▸ Your goal:
Go through the entries below and count the lines where "tool" occurs. Give nothing but that number.

Items from a data source:

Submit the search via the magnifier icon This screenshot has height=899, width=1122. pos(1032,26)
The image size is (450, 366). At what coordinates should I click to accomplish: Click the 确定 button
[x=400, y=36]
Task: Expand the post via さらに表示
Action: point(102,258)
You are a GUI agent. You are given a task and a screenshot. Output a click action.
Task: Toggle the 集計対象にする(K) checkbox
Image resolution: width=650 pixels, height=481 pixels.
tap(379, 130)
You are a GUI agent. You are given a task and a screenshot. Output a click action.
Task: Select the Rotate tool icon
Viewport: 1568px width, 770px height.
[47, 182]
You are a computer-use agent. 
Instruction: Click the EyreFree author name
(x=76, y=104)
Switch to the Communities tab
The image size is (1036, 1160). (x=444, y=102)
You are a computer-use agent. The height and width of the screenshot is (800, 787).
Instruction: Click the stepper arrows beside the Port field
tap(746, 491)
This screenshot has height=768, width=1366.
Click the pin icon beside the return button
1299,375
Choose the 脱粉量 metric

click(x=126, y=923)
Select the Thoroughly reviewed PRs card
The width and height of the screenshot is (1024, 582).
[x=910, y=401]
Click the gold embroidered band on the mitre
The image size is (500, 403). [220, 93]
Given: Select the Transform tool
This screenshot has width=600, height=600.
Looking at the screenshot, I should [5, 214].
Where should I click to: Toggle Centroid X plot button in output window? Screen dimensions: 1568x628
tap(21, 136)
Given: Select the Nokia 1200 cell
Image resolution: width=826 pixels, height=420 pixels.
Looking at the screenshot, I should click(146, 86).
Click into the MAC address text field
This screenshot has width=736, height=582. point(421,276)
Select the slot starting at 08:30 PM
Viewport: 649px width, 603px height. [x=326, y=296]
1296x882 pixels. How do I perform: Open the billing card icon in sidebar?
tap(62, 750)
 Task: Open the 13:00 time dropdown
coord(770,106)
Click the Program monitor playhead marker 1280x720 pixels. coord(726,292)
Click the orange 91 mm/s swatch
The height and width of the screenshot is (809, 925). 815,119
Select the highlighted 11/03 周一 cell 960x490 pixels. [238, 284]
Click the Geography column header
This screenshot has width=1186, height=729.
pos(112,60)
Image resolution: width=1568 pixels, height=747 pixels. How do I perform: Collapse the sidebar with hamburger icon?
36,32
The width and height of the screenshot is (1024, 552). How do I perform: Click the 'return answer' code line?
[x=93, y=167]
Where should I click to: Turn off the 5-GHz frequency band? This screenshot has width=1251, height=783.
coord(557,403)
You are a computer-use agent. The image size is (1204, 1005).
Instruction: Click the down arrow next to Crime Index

▸ Task answer:
2